Output every line below exactly.

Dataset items

# # #

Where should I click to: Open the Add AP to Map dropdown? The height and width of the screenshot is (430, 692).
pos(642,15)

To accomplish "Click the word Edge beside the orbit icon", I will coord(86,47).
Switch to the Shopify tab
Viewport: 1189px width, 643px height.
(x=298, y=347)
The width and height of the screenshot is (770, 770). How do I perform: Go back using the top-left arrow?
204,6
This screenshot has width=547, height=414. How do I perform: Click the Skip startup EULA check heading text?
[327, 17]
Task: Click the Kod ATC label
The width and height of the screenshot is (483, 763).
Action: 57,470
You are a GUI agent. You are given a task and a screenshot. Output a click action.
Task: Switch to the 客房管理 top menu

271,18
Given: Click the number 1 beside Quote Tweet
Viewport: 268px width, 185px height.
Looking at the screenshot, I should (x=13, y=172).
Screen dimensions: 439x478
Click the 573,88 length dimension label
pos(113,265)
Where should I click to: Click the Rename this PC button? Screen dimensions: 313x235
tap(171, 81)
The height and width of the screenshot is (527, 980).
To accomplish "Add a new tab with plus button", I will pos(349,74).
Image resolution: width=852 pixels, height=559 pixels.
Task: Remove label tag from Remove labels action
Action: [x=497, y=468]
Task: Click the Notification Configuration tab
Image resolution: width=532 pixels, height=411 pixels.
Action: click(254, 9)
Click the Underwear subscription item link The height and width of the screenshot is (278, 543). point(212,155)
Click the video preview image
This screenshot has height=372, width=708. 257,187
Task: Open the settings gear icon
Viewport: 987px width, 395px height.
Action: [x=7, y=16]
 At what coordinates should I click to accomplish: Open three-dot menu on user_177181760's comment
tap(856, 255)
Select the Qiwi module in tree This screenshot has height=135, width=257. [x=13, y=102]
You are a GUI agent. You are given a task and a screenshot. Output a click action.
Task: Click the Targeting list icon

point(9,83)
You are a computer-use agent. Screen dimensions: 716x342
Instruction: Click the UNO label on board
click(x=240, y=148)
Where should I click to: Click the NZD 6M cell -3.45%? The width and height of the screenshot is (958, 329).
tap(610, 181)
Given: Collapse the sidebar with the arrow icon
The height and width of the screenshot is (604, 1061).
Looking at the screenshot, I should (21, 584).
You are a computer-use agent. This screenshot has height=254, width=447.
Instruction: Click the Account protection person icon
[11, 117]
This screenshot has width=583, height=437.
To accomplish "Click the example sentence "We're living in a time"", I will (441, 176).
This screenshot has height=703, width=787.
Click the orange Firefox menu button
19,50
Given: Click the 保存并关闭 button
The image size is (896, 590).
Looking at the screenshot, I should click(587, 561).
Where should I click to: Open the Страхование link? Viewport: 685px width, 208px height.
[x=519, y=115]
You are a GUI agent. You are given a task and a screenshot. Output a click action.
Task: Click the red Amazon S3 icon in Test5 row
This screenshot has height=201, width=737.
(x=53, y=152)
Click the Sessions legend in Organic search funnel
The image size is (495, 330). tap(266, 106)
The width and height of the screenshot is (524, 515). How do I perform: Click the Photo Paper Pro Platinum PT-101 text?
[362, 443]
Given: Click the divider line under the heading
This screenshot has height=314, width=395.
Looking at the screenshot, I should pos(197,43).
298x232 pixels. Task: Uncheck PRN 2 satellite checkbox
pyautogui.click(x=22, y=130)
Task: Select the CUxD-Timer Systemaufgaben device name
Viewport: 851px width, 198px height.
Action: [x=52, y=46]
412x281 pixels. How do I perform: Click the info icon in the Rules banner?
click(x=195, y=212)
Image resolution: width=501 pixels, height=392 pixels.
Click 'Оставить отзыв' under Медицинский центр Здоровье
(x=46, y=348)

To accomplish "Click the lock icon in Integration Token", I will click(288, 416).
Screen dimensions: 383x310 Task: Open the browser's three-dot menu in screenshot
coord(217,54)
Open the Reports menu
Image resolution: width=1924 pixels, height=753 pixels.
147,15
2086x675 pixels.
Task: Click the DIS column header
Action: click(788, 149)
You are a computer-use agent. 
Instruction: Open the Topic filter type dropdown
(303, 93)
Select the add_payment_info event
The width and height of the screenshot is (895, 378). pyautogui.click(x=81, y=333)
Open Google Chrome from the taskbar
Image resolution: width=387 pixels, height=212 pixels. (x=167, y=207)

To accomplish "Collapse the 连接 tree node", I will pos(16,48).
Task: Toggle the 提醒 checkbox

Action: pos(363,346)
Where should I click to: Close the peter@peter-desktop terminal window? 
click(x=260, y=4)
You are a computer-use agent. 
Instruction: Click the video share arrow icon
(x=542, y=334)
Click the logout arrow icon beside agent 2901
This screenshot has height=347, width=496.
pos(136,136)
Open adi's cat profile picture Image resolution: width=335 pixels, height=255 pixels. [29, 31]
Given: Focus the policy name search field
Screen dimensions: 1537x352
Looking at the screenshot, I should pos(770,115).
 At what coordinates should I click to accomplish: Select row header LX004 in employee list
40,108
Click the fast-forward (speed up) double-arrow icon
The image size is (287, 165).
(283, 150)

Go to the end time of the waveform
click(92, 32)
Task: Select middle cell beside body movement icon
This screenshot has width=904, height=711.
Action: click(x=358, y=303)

# # #

Task answer:
Where should I click to: Open the Add AP to Map dropdown? The height and width of the screenshot is (430, 692).
pos(642,15)

To accomplish "Click the word Edge beside the orbit icon", I will coord(86,47).
Switch to the Shopify tab
Viewport: 1189px width, 643px height.
(x=298, y=347)
The width and height of the screenshot is (770, 770). How do I perform: Go back using the top-left arrow?
204,6
This screenshot has width=547, height=414. How do I perform: Click the Skip startup EULA check heading text?
[327, 17]
Task: Click the Kod ATC label
The width and height of the screenshot is (483, 763).
Action: 57,470
You are a GUI agent. You are given a task and a screenshot. Output a click action.
Task: Switch to the 客房管理 top menu

271,18
Given: Click the number 1 beside Quote Tweet
Viewport: 268px width, 185px height.
Looking at the screenshot, I should (x=13, y=172).
Screen dimensions: 439x478
Click the 573,88 length dimension label
pos(113,265)
Where should I click to: Click the Rename this PC button? Screen dimensions: 313x235
tap(171, 81)
The height and width of the screenshot is (527, 980).
To accomplish "Add a new tab with plus button", I will pos(349,74).
Image resolution: width=852 pixels, height=559 pixels.
Task: Remove label tag from Remove labels action
Action: [x=497, y=468]
Task: Click the Notification Configuration tab
Image resolution: width=532 pixels, height=411 pixels.
Action: click(254, 9)
Click the Underwear subscription item link The height and width of the screenshot is (278, 543). point(212,155)
Click the video preview image
This screenshot has height=372, width=708. 257,187
Task: Open the settings gear icon
Viewport: 987px width, 395px height.
Action: [x=7, y=16]
 At what coordinates should I click to accomplish: Open three-dot menu on user_177181760's comment
tap(856, 255)
Select the Qiwi module in tree This screenshot has height=135, width=257. [x=13, y=102]
You are a GUI agent. You are given a task and a screenshot. Output a click action.
Task: Click the Targeting list icon

point(9,83)
You are a computer-use agent. Screen dimensions: 716x342
Instruction: Click the UNO label on board
click(x=240, y=148)
Where should I click to: Click the NZD 6M cell -3.45%? The width and height of the screenshot is (958, 329).
tap(610, 181)
Given: Collapse the sidebar with the arrow icon
The height and width of the screenshot is (604, 1061).
Looking at the screenshot, I should (21, 584).
You are a computer-use agent. This screenshot has height=254, width=447.
Instruction: Click the Account protection person icon
[11, 117]
This screenshot has width=583, height=437.
To accomplish "Click the example sentence "We're living in a time"", I will (441, 176).
This screenshot has height=703, width=787.
Click the orange Firefox menu button
19,50
Given: Click the 保存并关闭 button
The image size is (896, 590).
Looking at the screenshot, I should click(587, 561).
Where should I click to: Open the Страхование link? Viewport: 685px width, 208px height.
[x=519, y=115]
You are a GUI agent. You are given a task and a screenshot. Output a click action.
Task: Click the red Amazon S3 icon in Test5 row
This screenshot has height=201, width=737.
(x=53, y=152)
Click the Sessions legend in Organic search funnel
The image size is (495, 330). tap(266, 106)
The width and height of the screenshot is (524, 515). How do I perform: Click the Photo Paper Pro Platinum PT-101 text?
[362, 443]
Given: Click the divider line under the heading
This screenshot has height=314, width=395.
Looking at the screenshot, I should pos(197,43).
298x232 pixels. Task: Uncheck PRN 2 satellite checkbox
pyautogui.click(x=22, y=130)
Task: Select the CUxD-Timer Systemaufgaben device name
Viewport: 851px width, 198px height.
Action: [x=52, y=46]
412x281 pixels. How do I perform: Click the info icon in the Rules banner?
click(x=195, y=212)
Image resolution: width=501 pixels, height=392 pixels.
Click 'Оставить отзыв' under Медицинский центр Здоровье
(x=46, y=348)

To accomplish "Click the lock icon in Integration Token", I will click(288, 416).
Screen dimensions: 383x310 Task: Open the browser's three-dot menu in screenshot
coord(217,54)
Open the Reports menu
Image resolution: width=1924 pixels, height=753 pixels.
147,15
2086x675 pixels.
Task: Click the DIS column header
Action: click(788, 149)
You are a computer-use agent. 
Instruction: Open the Topic filter type dropdown
(303, 93)
Select the add_payment_info event
The width and height of the screenshot is (895, 378). pyautogui.click(x=81, y=333)
Open Google Chrome from the taskbar
Image resolution: width=387 pixels, height=212 pixels. (x=167, y=207)

To accomplish "Collapse the 连接 tree node", I will pos(16,48).
Task: Toggle the 提醒 checkbox

Action: pos(363,346)
Where should I click to: Close the peter@peter-desktop terminal window? 
click(x=260, y=4)
You are a computer-use agent. 
Instruction: Click the video share arrow icon
(x=542, y=334)
Click the logout arrow icon beside agent 2901
This screenshot has height=347, width=496.
pos(136,136)
Open adi's cat profile picture Image resolution: width=335 pixels, height=255 pixels. [29, 31]
Given: Focus the policy name search field
Screen dimensions: 1537x352
Looking at the screenshot, I should pos(770,115).
 At what coordinates should I click to accomplish: Select row header LX004 in employee list
40,108
Click the fast-forward (speed up) double-arrow icon
The image size is (287, 165).
(283, 150)

Go to the end time of the waveform
click(92, 32)
Task: Select middle cell beside body movement icon
This screenshot has width=904, height=711.
Action: click(x=358, y=303)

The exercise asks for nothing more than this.